在另一个示范性应用中,按尺寸富集和/或分离核酸可以有助于肿瘤的检测和/或标识(例如,癌症诊断)。肿瘤来源的DNA分子或无细胞肿瘤DNA(ctDNA)可能具有经改变的片段化图谱,并且癌症患者的短(100-150bp)与长(151-220bp)cfDNA的比率可能有助于标识癌症和起源组织以用于液体活检目的。在一些应用中,可能进行患者中的疾病的检测/标识。例如,外来体中定位的短核酸或尿液中的小DNA片段可以用作疾病诊断的指标。增加感兴趣的核酸的百分比可以降低背景噪音并促进全基因组和突变图谱的测序深度。

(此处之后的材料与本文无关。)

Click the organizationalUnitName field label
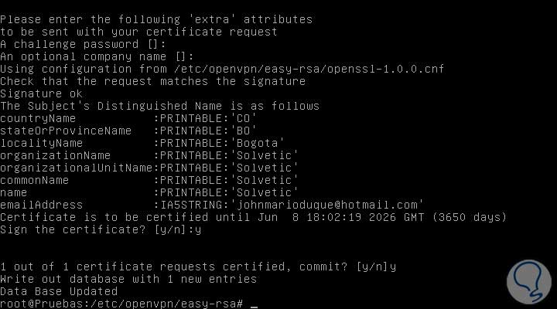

因此可能需要允许对样本中的核酸进行尺寸选择性富集/分离的测定平台。
本公开涉及用于按尺寸富集和分离核酸的设备、系统和方法。一种示范性方法可以包含将包含各种尺寸的核酸的样本(例如,患者样本,例如生物流体、培养细胞、如PCR等实验室测定的产物等)与第一底物混合。然后可以使用第一底物将高于第一尺寸阈值的核酸与样本的其余部分分离。然后可以将包含低于第一尺寸阈值的核酸的样本的其余部分与第二底物混合。第二底物可以允许从经过滤的短核酸分离杂质(例如,通过洗涤)和/或通过聚集短核酸来富集样本。然后可以回收低于第一尺寸阈值的核酸。例如,如果核酸结合到第二底物,可以对其进行洗脱,并将其与第二底物分离。在一些实施例中,第二底物还可以对高于第二尺寸阈值的核酸具有尺寸选择性,并且所回收的核酸可以介于第一和第二尺寸阈值之间。两个底物的使用可以允许有效的尺寸选择性分离/富集,因为第一底物可以针对其尺寸选择性质(例如,对于低于尺寸阈值的核酸的强结合亲和力)而选择,而第二底物可以针对有利的效果而选择,例如对所有核酸的高结合亲和力、二级尺寸选择等。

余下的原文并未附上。